▶ [Problem description]:
Search the material below for the word "computer". Copy every line where it is found.

*** Material supplied Section Begins ***

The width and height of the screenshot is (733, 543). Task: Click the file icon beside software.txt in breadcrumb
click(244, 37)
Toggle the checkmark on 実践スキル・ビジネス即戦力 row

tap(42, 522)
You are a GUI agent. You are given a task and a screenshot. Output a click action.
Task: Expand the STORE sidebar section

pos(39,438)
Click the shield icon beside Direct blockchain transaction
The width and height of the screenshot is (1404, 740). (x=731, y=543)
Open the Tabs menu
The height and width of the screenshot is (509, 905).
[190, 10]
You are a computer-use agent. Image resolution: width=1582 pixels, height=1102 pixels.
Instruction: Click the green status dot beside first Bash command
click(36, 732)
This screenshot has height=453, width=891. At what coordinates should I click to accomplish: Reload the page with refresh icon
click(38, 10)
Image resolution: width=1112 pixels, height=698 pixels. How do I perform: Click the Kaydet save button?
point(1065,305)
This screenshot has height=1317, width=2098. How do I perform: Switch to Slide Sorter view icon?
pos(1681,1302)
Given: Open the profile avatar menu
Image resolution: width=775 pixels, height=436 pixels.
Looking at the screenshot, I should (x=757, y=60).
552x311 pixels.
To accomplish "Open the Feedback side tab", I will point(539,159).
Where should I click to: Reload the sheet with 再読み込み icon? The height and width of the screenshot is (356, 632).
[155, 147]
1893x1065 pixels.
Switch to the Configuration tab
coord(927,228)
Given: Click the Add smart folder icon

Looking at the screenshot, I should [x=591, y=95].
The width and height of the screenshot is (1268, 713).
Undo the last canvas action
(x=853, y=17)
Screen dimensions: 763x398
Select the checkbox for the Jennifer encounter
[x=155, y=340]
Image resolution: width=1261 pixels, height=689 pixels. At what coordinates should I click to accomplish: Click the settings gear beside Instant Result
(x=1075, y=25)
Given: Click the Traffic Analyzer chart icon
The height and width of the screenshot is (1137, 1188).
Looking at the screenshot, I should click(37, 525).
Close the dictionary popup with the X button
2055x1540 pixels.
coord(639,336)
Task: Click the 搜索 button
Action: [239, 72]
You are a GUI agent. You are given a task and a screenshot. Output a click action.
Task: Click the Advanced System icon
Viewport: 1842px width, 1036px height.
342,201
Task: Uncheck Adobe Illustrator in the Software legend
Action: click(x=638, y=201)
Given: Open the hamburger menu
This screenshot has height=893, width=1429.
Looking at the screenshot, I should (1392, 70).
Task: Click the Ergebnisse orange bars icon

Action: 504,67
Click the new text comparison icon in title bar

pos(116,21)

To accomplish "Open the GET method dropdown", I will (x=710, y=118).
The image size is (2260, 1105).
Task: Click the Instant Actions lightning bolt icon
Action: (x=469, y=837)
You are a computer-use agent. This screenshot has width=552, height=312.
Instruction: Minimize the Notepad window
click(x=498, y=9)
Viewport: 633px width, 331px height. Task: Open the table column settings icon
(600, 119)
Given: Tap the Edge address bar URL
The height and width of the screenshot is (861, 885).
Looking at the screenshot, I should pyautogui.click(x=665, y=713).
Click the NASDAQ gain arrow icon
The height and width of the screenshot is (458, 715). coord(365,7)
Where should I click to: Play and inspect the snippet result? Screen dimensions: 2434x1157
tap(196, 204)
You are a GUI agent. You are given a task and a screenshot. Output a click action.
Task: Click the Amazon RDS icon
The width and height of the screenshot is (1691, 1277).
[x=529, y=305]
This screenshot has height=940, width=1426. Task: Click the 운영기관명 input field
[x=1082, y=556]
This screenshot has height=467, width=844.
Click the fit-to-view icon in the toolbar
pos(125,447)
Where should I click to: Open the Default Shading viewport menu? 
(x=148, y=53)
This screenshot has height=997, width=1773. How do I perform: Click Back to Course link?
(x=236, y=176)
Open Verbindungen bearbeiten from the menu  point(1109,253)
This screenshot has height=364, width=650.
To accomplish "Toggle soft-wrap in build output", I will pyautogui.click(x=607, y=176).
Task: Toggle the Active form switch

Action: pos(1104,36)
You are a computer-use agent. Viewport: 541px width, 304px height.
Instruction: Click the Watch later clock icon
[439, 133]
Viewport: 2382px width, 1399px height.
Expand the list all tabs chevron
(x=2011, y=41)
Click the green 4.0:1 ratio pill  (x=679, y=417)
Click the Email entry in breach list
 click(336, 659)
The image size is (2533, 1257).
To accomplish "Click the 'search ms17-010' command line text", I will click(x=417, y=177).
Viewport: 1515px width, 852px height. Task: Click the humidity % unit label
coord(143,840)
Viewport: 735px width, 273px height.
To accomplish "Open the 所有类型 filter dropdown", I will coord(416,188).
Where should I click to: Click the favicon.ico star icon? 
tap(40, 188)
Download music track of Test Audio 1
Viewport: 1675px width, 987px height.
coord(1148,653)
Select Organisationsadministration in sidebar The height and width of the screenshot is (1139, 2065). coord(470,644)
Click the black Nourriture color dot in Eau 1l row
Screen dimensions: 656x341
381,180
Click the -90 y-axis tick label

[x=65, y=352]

*** Material supplied Section Ends ***

▶ [Your solution]:
You are a computer-use agent. Image resolution: width=1582 pixels, height=1102 pixels.
You are a computer-use agent. This screenshot has width=552, height=312.
You are a computer-use agent. Viewport: 541px width, 304px height.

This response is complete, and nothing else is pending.